Optical character recognition
We’ve all seen text trapped inside an image. A scanned receipt, a photo of a sign, a screenshot of a PDF. It looks like text but we can’t copy, search, or edit it. That’s where Optical Character Recognition (OCR) steps in. She lets us pull words out of pixels and hand them back as text we can actually use.
What OCR does
OCR takes an image of text and figures out which shapes are letters. First, the system looks at the picture like a puzzle of dark and light areas. Then she guesses the letters and numbers. The output isn’t perfect—think of her as a careful but hurried typist—but it’s close enough that we can edit or search afterward.
Engines under the hood
OCR engines are the software that runs this process. Tesseract is the name most of us bump into because it’s open-source and everywhere. Others exist, usually bundled into scanning apps or AI platforms. Each engine has her own quirks—some handle handwriting, some choke on it. We don’t pick the “best” one; we pick the one that does the job for our text.
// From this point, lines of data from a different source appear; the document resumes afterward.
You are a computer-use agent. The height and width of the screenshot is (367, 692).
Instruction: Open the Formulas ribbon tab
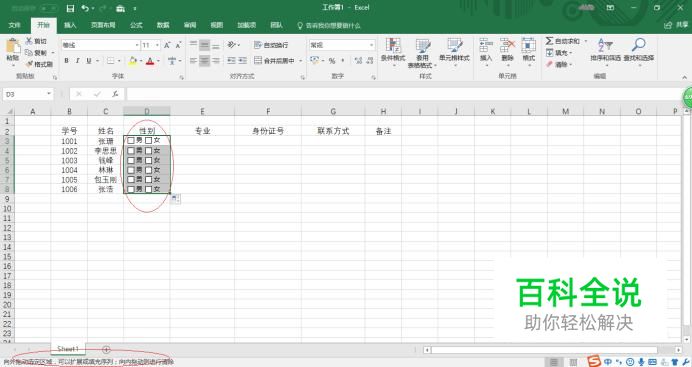point(136,25)
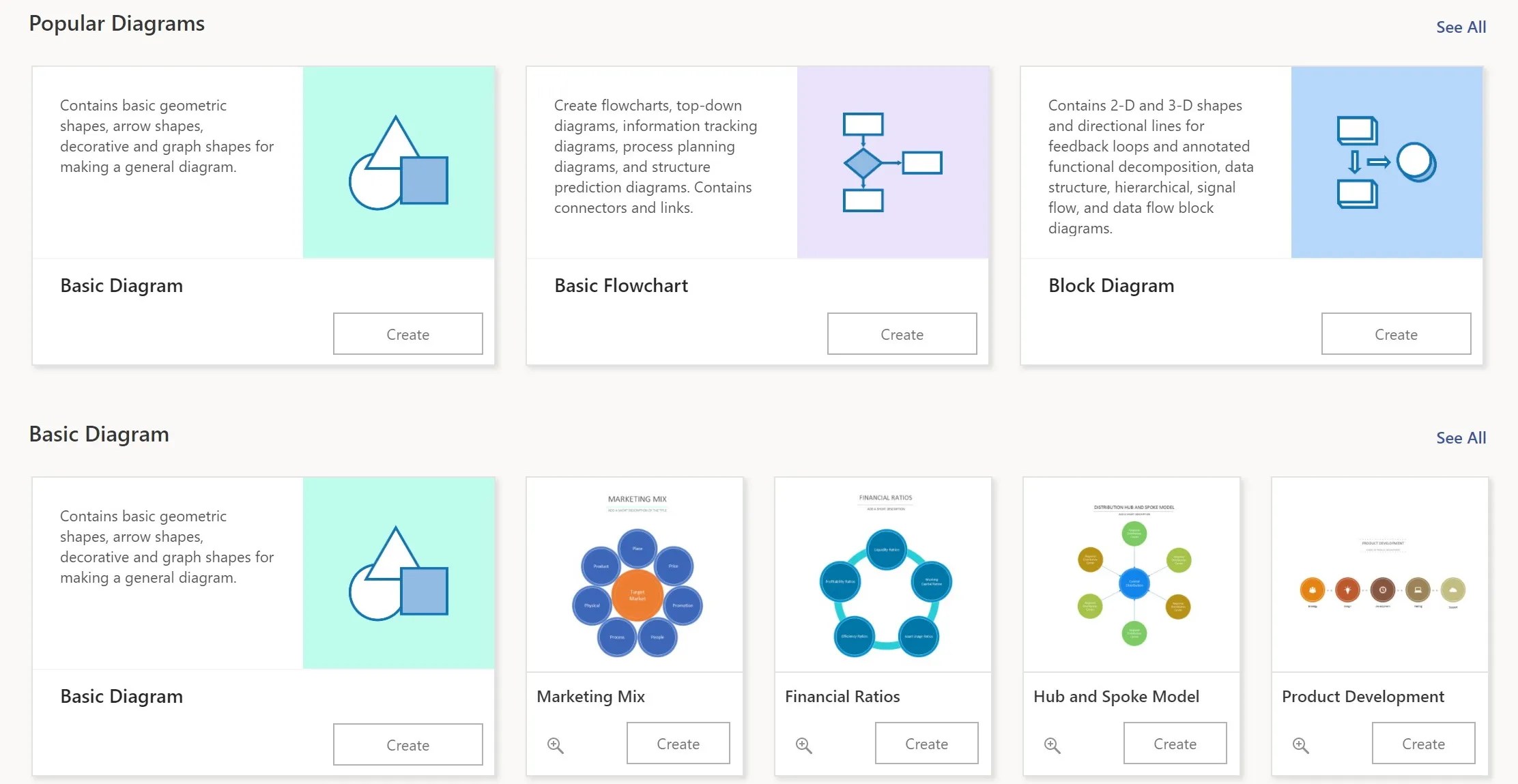The height and width of the screenshot is (784, 1518).
Task: Preview the Product Development template
Action: tap(1300, 744)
Preprocessing makes her smarter
Raw images are messy. Skewed scans, blurry photos, coffee stains. Preprocessing helps. We can sharpen contrast, straighten lines, or filter noise before passing the image to the engine. When she gets a cleaner view, recognition improves a lot. Think of it as clearing smudges off glasses before reading.
Why it matters
OCR sounds mundane until we need it. Automating expense reports from receipts. Making old books searchable. Feeding training data to other AI systems. She turns dead images into living text. And we’re left wondering why we ever typed anything by hand in the first place.